§ Short exercise
In all of the records below, swap "label" for "caption" and reproduce the lines with nothing else changed. Leave the pictures out of your answer.

=== Records shown ===

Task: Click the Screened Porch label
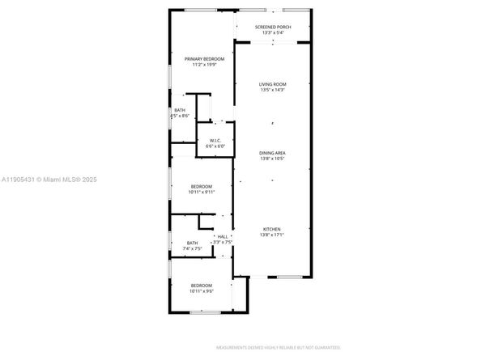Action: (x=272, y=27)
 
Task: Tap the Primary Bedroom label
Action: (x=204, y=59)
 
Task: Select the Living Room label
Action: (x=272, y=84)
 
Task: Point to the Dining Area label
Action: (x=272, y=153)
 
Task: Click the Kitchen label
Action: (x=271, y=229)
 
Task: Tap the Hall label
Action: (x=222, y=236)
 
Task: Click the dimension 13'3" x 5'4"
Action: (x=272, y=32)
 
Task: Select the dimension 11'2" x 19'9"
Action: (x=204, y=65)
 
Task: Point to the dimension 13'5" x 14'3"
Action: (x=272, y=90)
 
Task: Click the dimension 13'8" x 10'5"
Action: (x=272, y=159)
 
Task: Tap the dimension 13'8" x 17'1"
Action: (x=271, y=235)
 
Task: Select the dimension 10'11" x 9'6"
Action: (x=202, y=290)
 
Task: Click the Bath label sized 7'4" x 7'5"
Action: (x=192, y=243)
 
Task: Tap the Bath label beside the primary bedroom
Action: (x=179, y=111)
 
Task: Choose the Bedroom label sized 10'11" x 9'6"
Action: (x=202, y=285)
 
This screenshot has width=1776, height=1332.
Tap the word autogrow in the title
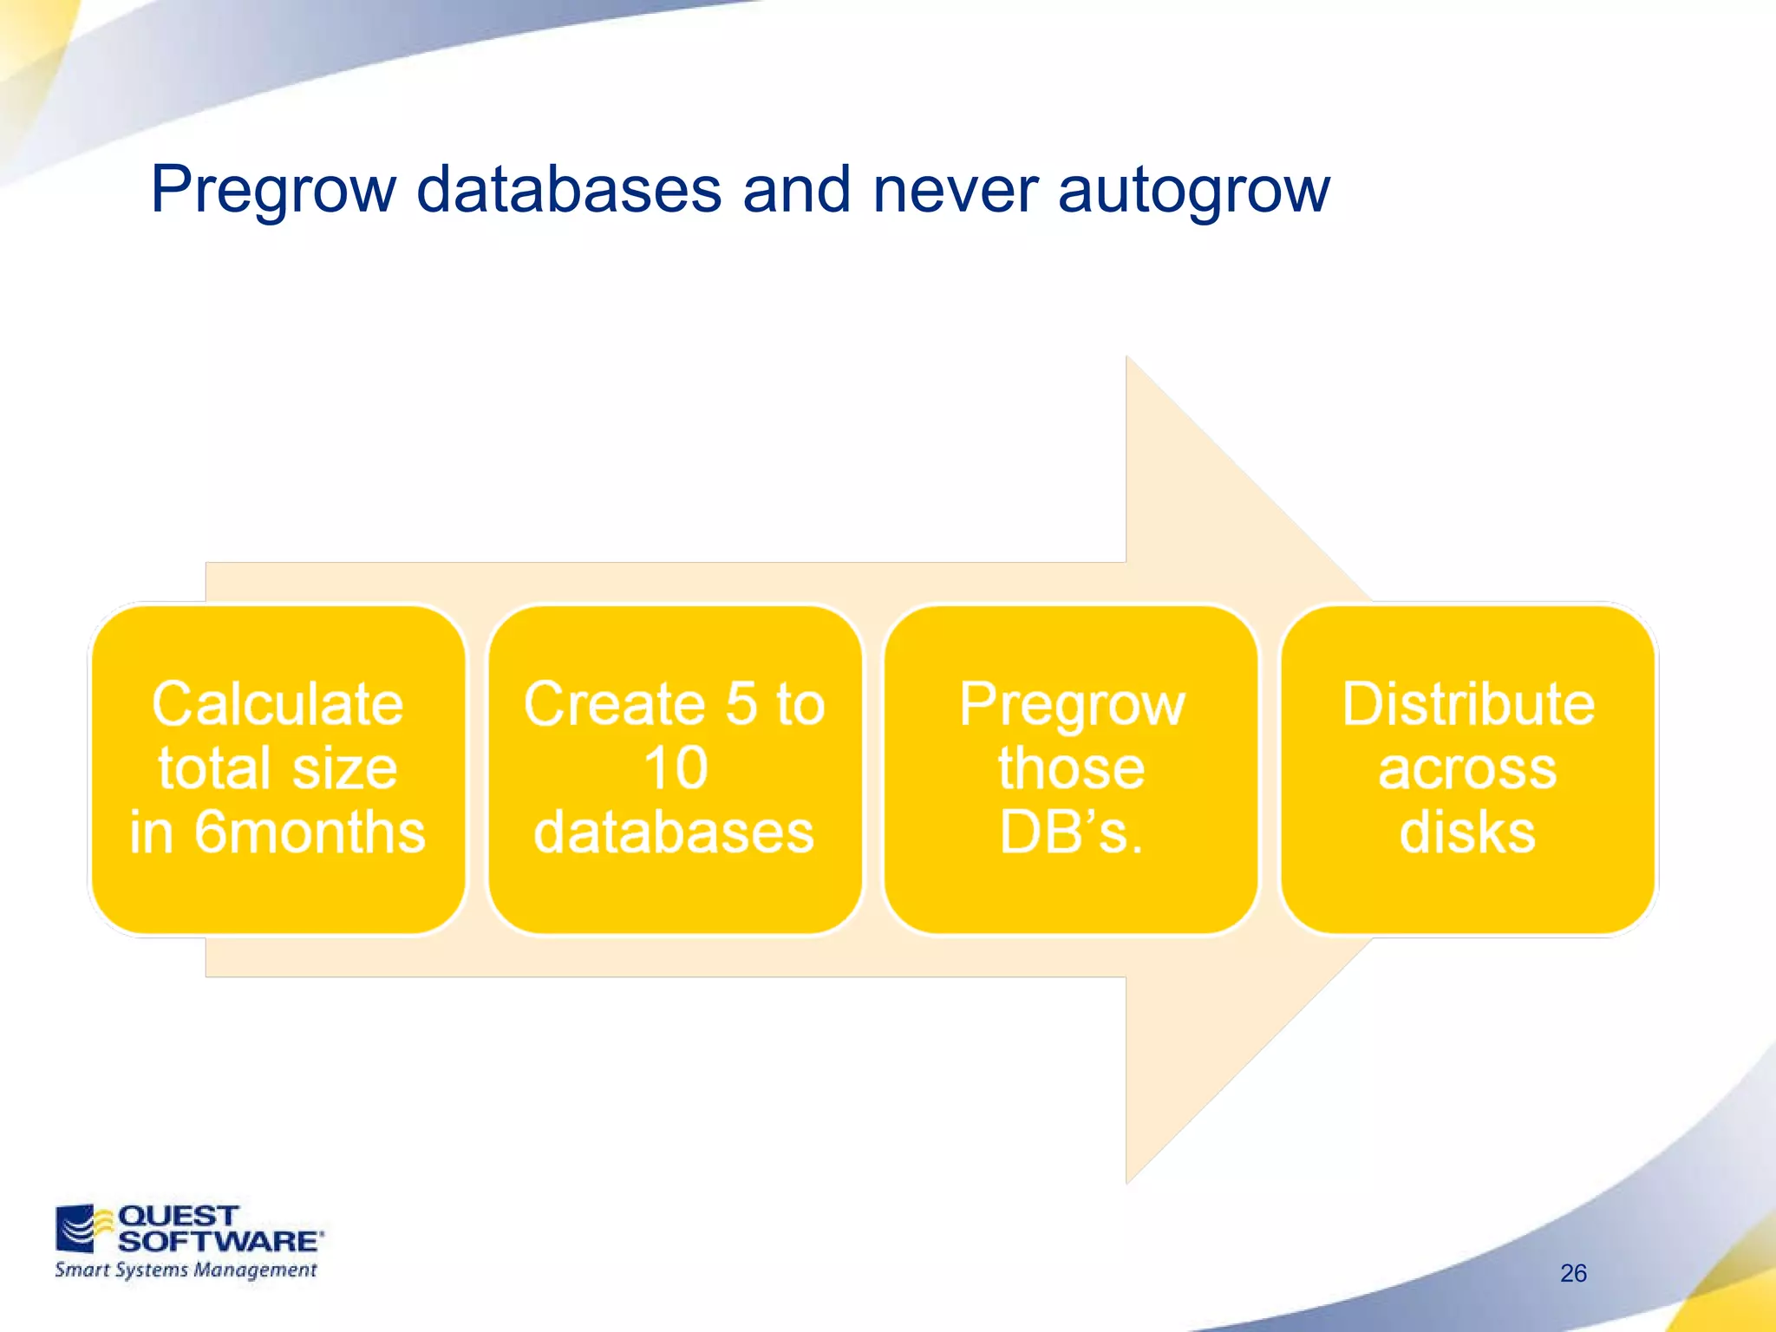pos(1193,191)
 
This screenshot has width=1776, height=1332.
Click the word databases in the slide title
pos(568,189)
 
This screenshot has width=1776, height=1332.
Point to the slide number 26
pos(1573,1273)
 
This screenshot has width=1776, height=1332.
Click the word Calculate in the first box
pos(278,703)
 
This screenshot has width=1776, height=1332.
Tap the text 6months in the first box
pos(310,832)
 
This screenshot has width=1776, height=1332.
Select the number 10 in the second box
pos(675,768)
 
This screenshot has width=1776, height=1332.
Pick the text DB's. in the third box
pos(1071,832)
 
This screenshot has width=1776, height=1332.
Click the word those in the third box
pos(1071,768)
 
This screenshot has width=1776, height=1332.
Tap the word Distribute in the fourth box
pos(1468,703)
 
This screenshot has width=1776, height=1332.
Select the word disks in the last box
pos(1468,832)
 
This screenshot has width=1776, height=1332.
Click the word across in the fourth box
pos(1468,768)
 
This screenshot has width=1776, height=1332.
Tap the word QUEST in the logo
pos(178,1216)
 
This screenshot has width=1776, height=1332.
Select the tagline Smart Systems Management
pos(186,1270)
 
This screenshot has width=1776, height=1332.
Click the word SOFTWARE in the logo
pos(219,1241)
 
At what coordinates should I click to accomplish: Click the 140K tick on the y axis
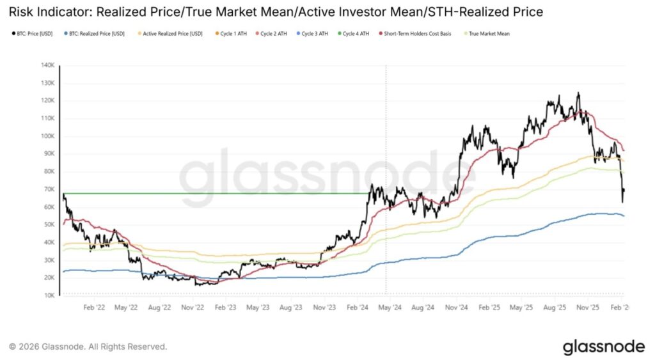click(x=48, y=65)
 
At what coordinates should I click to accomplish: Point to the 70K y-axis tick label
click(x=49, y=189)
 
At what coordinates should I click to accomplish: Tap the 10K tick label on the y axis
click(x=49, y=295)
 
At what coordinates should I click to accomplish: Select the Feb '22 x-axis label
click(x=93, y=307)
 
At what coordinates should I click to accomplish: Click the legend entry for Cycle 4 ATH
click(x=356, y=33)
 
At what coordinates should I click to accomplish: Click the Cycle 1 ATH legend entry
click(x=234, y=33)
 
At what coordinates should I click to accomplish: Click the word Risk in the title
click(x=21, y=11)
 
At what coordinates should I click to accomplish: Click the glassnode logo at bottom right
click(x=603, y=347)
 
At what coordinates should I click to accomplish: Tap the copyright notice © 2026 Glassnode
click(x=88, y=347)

===

§ Reply to the exercise
Task: Click the Screened Porch caption
Action: (x=272, y=27)
 
Task: Tap the Primary Bedroom caption
Action: (x=204, y=59)
 
Task: Select the Living Room caption
Action: (x=272, y=84)
 
Task: Point to the Dining Area caption
Action: (x=272, y=153)
 
Task: Click the Kitchen caption
Action: (x=271, y=229)
 
Task: Tap the Hall caption
Action: (x=222, y=236)
 
Task: Click the dimension 13'3" x 5'4"
Action: (x=272, y=32)
 
Task: Select the dimension 11'2" x 19'9"
Action: (x=204, y=65)
 
Task: Point to the dimension 13'5" x 14'3"
Action: (x=272, y=90)
 
Task: Click the dimension 13'8" x 10'5"
Action: (x=272, y=159)
 
Task: Tap the dimension 13'8" x 17'1"
Action: (x=271, y=235)
 
Task: Select the dimension 10'11" x 9'6"
Action: (x=202, y=290)
 
Task: Click the Bath caption sized 7'4" x 7'5"
Action: (x=192, y=243)
 
Task: Tap the Bath caption beside the primary bedroom
Action: (x=179, y=111)
 
Task: Choose the Bedroom caption sized 10'11" x 9'6"
Action: (x=202, y=285)
 
This screenshot has width=1776, height=1332.
Tap the word autogrow in the title
pos(1193,191)
 
This screenshot has width=1776, height=1332.
Click the word databases in the slide title
pos(568,189)
 
This screenshot has width=1776, height=1332.
Point to the slide number 26
pos(1573,1273)
 
This screenshot has width=1776, height=1332.
Click the word Calculate in the first box
pos(278,703)
 
This screenshot has width=1776, height=1332.
Tap the text 6months in the first box
pos(310,832)
 
This screenshot has width=1776, height=1332.
Select the number 10 in the second box
pos(675,768)
 
This screenshot has width=1776, height=1332.
Pick the text DB's. in the third box
pos(1071,832)
 
This screenshot has width=1776, height=1332.
Click the word those in the third box
pos(1071,768)
 
This screenshot has width=1776, height=1332.
Tap the word Distribute in the fourth box
pos(1468,703)
 
This screenshot has width=1776, height=1332.
Select the word disks in the last box
pos(1468,832)
 
This screenshot has width=1776, height=1332.
Click the word across in the fourth box
pos(1468,768)
 
This screenshot has width=1776, height=1332.
Tap the word QUEST in the logo
pos(178,1216)
 
This screenshot has width=1776, height=1332.
Select the tagline Smart Systems Management
pos(186,1270)
 
This screenshot has width=1776, height=1332.
Click the word SOFTWARE in the logo
pos(219,1241)
 
At what coordinates should I click to accomplish: Click the 140K tick on the y axis
click(x=48, y=65)
 
At what coordinates should I click to accomplish: Point to the 70K y-axis tick caption
click(x=49, y=189)
 
At what coordinates should I click to accomplish: Tap the 10K tick caption on the y axis
click(x=49, y=295)
 
At what coordinates should I click to accomplish: Select the Feb '22 x-axis caption
click(x=93, y=307)
 
At what coordinates should I click to accomplish: Click the legend entry for Cycle 4 ATH
click(x=356, y=33)
 
At what coordinates should I click to accomplish: Click the Cycle 1 ATH legend entry
click(x=234, y=33)
 
At what coordinates should I click to accomplish: Click the word Risk in the title
click(x=21, y=11)
 
At what coordinates should I click to accomplish: Click the glassnode logo at bottom right
click(x=603, y=347)
 
At what coordinates should I click to accomplish: Tap the copyright notice © 2026 Glassnode
click(x=88, y=347)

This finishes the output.